Como funciona o few-shot learning
A maioria dos sistemas modernos de few-shot learning começa com um grande modelo pré-treinado que já absorveu um conhecimento amplo a partir de conjuntos de dados massivos. Para executar uma nova tarefa, o modelo recebe um pequeno conjunto de demonstrações dentro da sua entrada, uma técnica conhecida como in-context learning. Por exemplo, para ensinar um modelo a classificar feedback de clientes como positivo, negativo ou neutro, um programador pode incluir três exemplos rotulados no prompt: "Ótimo serviço!" → positivo, "Resposta lenta." → negativo e "Foi aceitável." → neutro. O modelo aplica então o mesmo padrão a novas entradas não rotuladas, sem qualquer atualização de pesos.
Para além do prompting, o few-shot learning também pode ser implementado através do fine-tuning de um modelo pré-treinado num pequeno conjunto de dados rotulados, ou recorrendo a abordagens de meta-learning que treinam explicitamente um modelo a aprender rapidamente novas tarefas. Em todos os casos, o objetivo é o mesmo: aproveitar conhecimento prévio para que alguns exemplos sejam suficientes para especificar um novo comportamento.
Porque é importante
O few-shot learning reduz drasticamente o custo e o tempo necessários para adaptar a IA a tarefas especializadas. Em domínios onde os dados rotulados são escassos, caros ou sensíveis, como o diagnóstico médico, a revisão jurídica ou a tradução de línguas raras, recolher milhares de exemplos é frequentemente impraticável. Os métodos few-shot tornam viável construir aplicações úteis a partir de poucos exemplos, cuidadosamente escolhidos. Também permitem uma iteração mais rápida, uma vez que as equipas podem criar protótipos e refinar prompts ou fine-tunings sem esperar por grandes projetos de anotação.
Tipos principais
- One-shot learning: o modelo recebe um único exemplo por classe para aprender.
- Few-shot learning (k-shot): o modelo recebe um número pequeno, tipicamente entre 2 e 10, de exemplos por classe.
- Zero-shot learning: o modelo executa a tarefa sem quaisquer exemplos, apoiando-se apenas em instruções ou descrições.
- Few-shot learning baseado em prompts: os exemplos são fornecidos diretamente no prompt de entrada, conforme popularizado pelo GPT-3 e pelos seus sucessores.

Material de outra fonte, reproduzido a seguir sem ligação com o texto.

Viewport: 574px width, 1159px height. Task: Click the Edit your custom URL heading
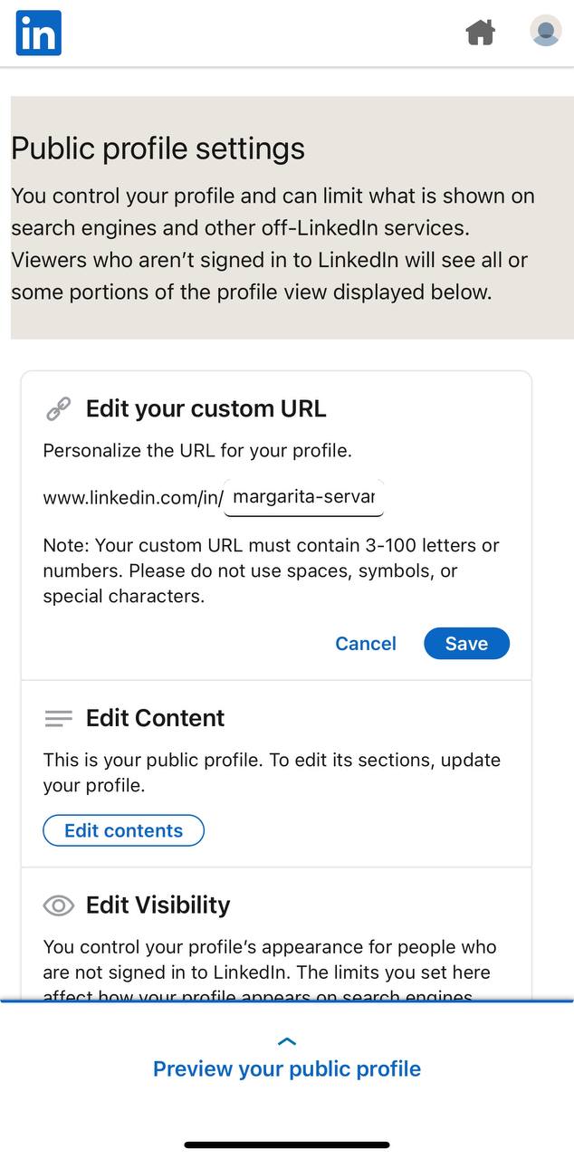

- Meta-learning: o modelo é explicitamente treinado em muitas tarefas relacionadas para que se possa adaptar a novas tarefas com o mínimo de dados, uma família que inclui métodos como MAML e redes prototípicas.
O few-shot learning é uma das capacidades definidoras dos modelos de fundação modernos e está no cerne de técnicas como prompt engineering, geração aumentada por recuperação e fine-tuning leve como o LoRA. À medida que os modelos base continuam a melhorar, o número de exemplos necessários para um desempenho fiável nas tarefas tende a diminuir, tornando a personalização da IA acessível a equipas sem pipelines dedicadas de anotação de dados.